A Hong Kong c’è un nuovo vescovo. In Cina continua la persecuzione

Hong Kong ha finalmente un nuovo vescovo: è Stephen Chow, un gesuita. Dopo due anni di decisioni che sembravano prese, quasi sul punto di essere annunciate, seguite puntualmente da ripensamenti, infine la Santa Sede ha fatto la sua scelta. Una via intermedia, fra quelli che avrebbero voluto l’incarico affidato al vescovo ausiliare, il francescano Joseph Ha, vicino al movimento democratico che si è battuto e si batte contro la deriva dittatoriale di stampo comunista nell’ex colonia britannica, e Peter Choy, un uomo che probabilmente sarebbe stato molto gradito a Pechino.
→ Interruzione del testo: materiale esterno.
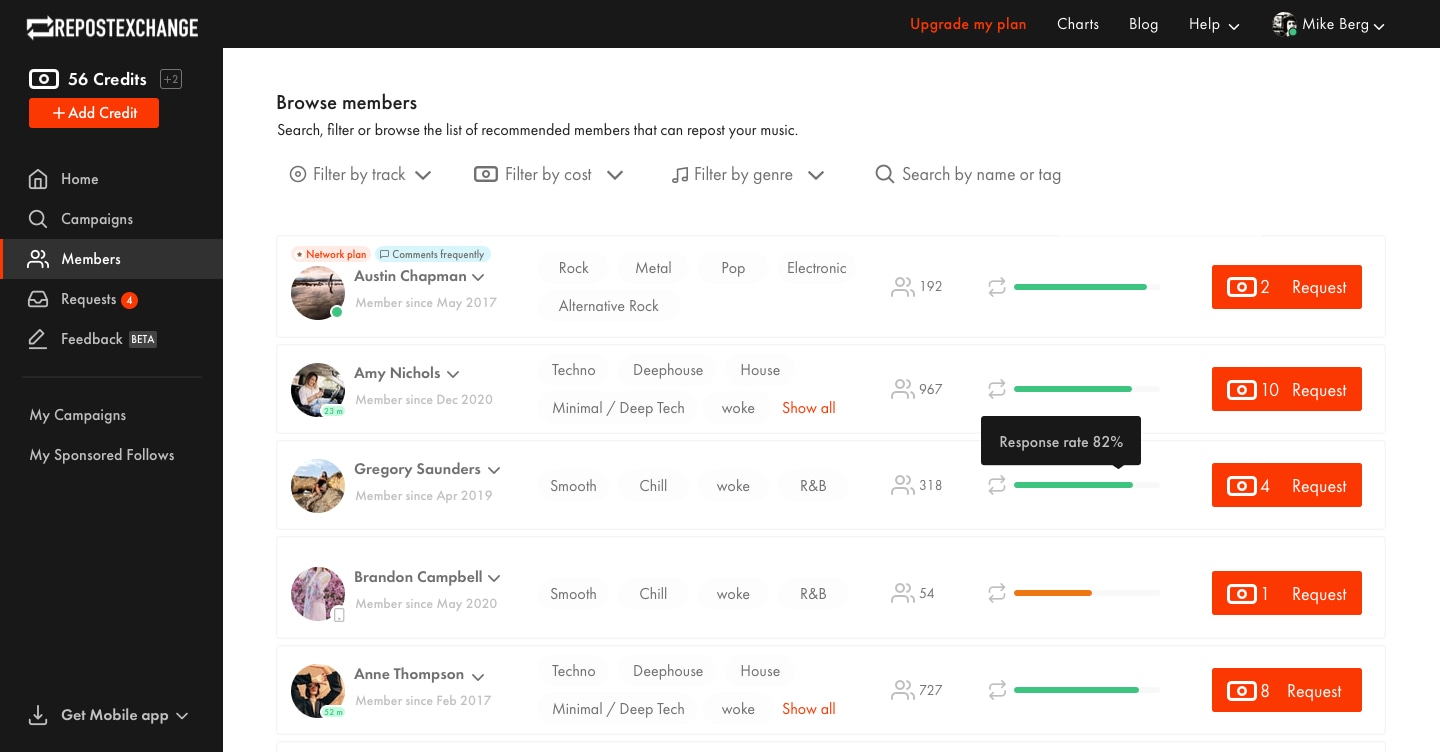
Task: Click the credits icon beside 56 Credits
Action: click(44, 79)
Secondo quello che ci viene detto, in realtà sia Joseph Ha, che Peter Choy avrebbero in tempi diversi ricevuto l’approvazione papale per la nomina. Ma la candidatura di Ha sarebbe stata lasciata cadere per il malumore manifestato da Pechino, che rimproverava al francescano il suo appoggio ai movimenti pro-democrazia. Mentre la seconda candidatura sarebbe stata abbandonata perché a un esame più attento è sembrata troppo accondiscendente verso i desiderata del Regime di terraferma.
Chow viene descritto da chi lo conosce come un uomo capace, colto; nel suo curriculum spiccano tre lauree importanti, ha ricoperto incarichi diversi nella diocesi, e soprattutto ha lavorato a lungo nel mondo dell’educazione. E questa caratteristica probabilmente ha pesato, nella valutazione della Santa Sede, perché la Chiesa cattolica a Hong Kong – per ora – gioca un ruolo importante nell’educazione della regione, con trecento scuole che educano, fanno catechesi, ospitano messe. Sono scuole paritarie, riconosciute dal governo in virtù di un accordo che risale ai tempi dell’amministrazione inglese.
Ora, con la spinta di Pechino a aumentare il controllo sulla città, c’è il pericolo che il regime comunista voglia in qualche maniera limitare e ridurre questo ruolo; e Chow potrebbe essere l’uomo giusto per combattere la battaglia. Da notare poi che – secondo quanto ci dicono – in un primo momento il nuovo vescovo avrebbe declinato l’onore (anche pensando, forse, al divieto posto da Sant’Ignazio ai gesuiti), e solo in un secondo tempo avrebbe acconsentito. Anzi, Chow, che era provinciale dei gesuiti, avrebbe dato due no: prima alla possibilità di una candidatura, e poi alla nomina stessa.
Nato a Hong Kong, educato dai gesuiti irlandesi, ha una prospettiva molto legata alla realtà in cui vive. E visto il problema dell’istruzione libera,, che è legato strettamente a quello della vita pastorale dei cattolici, la sua esperienza e il suo radicamento appaiono elementi preziosi. Anche perché non è affatto sicuro per quanto tempo ancora vivrà la regola “Un Paese, due sistemi” che ha garantito spazi di libertà all’ex colonia.
Molti degli attivisti democratici imprigionati a Hong Kong sono cattolici. Ma la Chiesa può fare poco, da quando è entrata in vigore la Legge sulla sicurezza nazionale. Durante le prime manifestazioni contro la legge sull’estradizione il cardinale John Tong ha chiesto il rispetto della democrazia e un’inchiesta indipendente sull’operato della polizia.
Questa nomina avviene sullo sfondo dell’accordo segreto per la nomina dei vescovi fra Santa Sede e regime comunista. Ma secondo quanto afferma padre Bernardo Cervellera, direttore di Asia News, in un’intervista a Franco Bechis “Quell’intesa è già morta. Lo ammettono sottovoce anche alcune personalità del Vaticano. Da quando è stato firmato l’accordo più di due anni fa sono stati nominati solo tre vescovi. Nel frattempo la Chiesa sotterranea continua ad essere bersagliata senza pietà. Vescovi agli arresti domiciliari, sacerdoti cacciati dalle parrocchie, chiese e conventi distrutti. È una persecuzione senza fine”.